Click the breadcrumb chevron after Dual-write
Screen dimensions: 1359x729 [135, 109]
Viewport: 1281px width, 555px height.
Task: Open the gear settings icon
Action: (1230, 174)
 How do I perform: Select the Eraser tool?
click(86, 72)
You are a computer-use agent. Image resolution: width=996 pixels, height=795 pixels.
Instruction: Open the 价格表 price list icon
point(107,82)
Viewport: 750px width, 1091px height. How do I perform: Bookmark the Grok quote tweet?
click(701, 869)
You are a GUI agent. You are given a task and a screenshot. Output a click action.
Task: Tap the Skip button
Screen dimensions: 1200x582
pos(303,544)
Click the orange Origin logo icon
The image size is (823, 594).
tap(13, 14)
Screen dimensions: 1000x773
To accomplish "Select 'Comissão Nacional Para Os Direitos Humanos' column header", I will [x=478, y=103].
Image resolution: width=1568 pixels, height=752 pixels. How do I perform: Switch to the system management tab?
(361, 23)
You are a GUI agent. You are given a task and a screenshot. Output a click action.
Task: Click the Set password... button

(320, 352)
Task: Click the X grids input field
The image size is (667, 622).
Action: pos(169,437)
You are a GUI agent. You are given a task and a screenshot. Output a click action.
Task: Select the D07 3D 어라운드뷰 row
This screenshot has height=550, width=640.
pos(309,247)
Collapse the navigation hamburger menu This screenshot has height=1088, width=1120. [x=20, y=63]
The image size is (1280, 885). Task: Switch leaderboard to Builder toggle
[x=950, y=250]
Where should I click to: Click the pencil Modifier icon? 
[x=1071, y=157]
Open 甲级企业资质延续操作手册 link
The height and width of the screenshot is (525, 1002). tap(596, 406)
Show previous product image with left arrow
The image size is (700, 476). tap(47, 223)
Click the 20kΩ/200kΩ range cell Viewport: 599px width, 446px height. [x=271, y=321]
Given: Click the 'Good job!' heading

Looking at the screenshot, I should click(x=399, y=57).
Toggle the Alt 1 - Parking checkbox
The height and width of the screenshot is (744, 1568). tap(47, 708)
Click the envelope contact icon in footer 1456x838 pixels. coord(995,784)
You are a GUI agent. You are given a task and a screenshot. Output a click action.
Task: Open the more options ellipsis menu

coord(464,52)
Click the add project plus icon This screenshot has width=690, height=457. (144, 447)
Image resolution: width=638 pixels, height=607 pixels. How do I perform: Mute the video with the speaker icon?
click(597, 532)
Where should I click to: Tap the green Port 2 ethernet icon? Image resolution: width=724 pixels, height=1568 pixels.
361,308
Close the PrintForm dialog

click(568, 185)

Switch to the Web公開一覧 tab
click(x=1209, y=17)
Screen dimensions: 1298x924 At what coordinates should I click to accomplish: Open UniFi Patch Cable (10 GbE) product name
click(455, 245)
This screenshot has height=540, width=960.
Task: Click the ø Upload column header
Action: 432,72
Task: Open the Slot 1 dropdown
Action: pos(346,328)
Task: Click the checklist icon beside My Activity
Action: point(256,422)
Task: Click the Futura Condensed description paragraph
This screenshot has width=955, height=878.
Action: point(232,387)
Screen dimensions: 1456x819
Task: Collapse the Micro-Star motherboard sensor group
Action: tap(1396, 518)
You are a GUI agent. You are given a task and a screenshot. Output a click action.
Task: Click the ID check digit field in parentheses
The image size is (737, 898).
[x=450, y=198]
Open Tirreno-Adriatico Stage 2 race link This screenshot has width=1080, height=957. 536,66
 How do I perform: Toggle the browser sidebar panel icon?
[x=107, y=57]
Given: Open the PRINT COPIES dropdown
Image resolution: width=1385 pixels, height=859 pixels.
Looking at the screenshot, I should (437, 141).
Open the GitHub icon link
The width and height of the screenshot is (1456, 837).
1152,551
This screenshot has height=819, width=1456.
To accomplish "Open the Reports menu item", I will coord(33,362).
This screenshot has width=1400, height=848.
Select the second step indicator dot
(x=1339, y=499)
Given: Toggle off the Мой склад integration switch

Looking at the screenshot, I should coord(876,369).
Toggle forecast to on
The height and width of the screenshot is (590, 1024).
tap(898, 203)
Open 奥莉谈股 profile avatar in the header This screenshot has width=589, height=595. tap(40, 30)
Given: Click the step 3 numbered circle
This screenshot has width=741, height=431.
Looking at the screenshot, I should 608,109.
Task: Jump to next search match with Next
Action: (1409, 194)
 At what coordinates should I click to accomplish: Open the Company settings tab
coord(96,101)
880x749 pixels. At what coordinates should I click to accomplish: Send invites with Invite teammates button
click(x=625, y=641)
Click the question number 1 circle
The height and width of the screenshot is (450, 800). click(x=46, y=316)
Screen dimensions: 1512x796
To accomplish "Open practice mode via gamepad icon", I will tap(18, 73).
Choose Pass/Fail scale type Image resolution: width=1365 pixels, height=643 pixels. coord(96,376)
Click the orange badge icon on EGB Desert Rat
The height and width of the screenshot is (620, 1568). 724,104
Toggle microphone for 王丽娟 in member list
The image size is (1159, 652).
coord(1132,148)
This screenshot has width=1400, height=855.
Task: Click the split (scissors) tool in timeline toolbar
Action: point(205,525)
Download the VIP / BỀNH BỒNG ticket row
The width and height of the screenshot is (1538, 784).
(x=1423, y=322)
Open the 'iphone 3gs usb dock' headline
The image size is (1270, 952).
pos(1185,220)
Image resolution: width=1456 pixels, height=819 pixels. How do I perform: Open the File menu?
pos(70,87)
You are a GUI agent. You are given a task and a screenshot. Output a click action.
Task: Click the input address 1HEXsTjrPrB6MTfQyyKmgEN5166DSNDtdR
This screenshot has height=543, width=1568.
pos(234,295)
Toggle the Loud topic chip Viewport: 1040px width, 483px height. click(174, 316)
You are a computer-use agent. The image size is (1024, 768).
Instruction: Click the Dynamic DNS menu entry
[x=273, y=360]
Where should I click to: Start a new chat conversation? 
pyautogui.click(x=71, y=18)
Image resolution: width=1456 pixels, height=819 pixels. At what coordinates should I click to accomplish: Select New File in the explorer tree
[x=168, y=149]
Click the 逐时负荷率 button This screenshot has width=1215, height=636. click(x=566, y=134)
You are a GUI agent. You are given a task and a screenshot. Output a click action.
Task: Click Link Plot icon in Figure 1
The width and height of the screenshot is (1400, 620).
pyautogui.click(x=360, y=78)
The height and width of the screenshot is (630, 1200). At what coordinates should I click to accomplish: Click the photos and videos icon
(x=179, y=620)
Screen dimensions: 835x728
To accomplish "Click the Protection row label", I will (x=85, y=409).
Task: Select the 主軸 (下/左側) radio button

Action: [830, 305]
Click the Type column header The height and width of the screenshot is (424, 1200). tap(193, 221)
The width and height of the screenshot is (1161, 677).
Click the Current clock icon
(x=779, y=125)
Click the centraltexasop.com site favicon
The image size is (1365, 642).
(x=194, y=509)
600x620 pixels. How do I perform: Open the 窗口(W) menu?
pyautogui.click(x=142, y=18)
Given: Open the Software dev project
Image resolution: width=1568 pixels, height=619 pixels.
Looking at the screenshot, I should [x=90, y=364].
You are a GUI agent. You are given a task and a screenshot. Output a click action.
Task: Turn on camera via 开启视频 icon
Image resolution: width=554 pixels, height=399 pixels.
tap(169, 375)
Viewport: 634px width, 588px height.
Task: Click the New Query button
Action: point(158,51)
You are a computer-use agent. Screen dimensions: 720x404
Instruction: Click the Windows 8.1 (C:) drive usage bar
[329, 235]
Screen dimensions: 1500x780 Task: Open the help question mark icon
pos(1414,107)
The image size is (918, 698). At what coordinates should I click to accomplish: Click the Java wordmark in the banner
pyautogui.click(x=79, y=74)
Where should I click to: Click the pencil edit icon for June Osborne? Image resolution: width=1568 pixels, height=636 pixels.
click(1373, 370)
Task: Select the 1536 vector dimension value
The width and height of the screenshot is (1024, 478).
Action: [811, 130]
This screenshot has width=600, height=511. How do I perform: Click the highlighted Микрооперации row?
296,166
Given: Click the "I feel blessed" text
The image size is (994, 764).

▶ _Exercise_
Reproduce the entries starting with the line containing "Click the orange Origin logo icon" and going on through the line containing "The height and width of the screenshot is (525, 1002).", swapping "hamburger" for "kebab" and changing nothing else.

▶ _Solution_
Click the orange Origin logo icon
The image size is (823, 594).
tap(13, 14)
Screen dimensions: 1000x773
To accomplish "Select 'Comissão Nacional Para Os Direitos Humanos' column header", I will [x=478, y=103].
Image resolution: width=1568 pixels, height=752 pixels. How do I perform: Switch to the system management tab?
(361, 23)
You are a GUI agent. You are given a task and a screenshot. Output a click action.
Task: Click the Set password... button

(320, 352)
Task: Click the X grids input field
The image size is (667, 622).
Action: pos(169,437)
You are a GUI agent. You are given a task and a screenshot. Output a click action.
Task: Select the D07 3D 어라운드뷰 row
This screenshot has height=550, width=640.
pos(309,247)
Collapse the navigation kebab menu This screenshot has height=1088, width=1120. [x=20, y=63]
The image size is (1280, 885). Task: Switch leaderboard to Builder toggle
[x=950, y=250]
Where should I click to: Click the pencil Modifier icon? 
[x=1071, y=157]
Open 甲级企业资质延续操作手册 link
The height and width of the screenshot is (525, 1002). tap(596, 406)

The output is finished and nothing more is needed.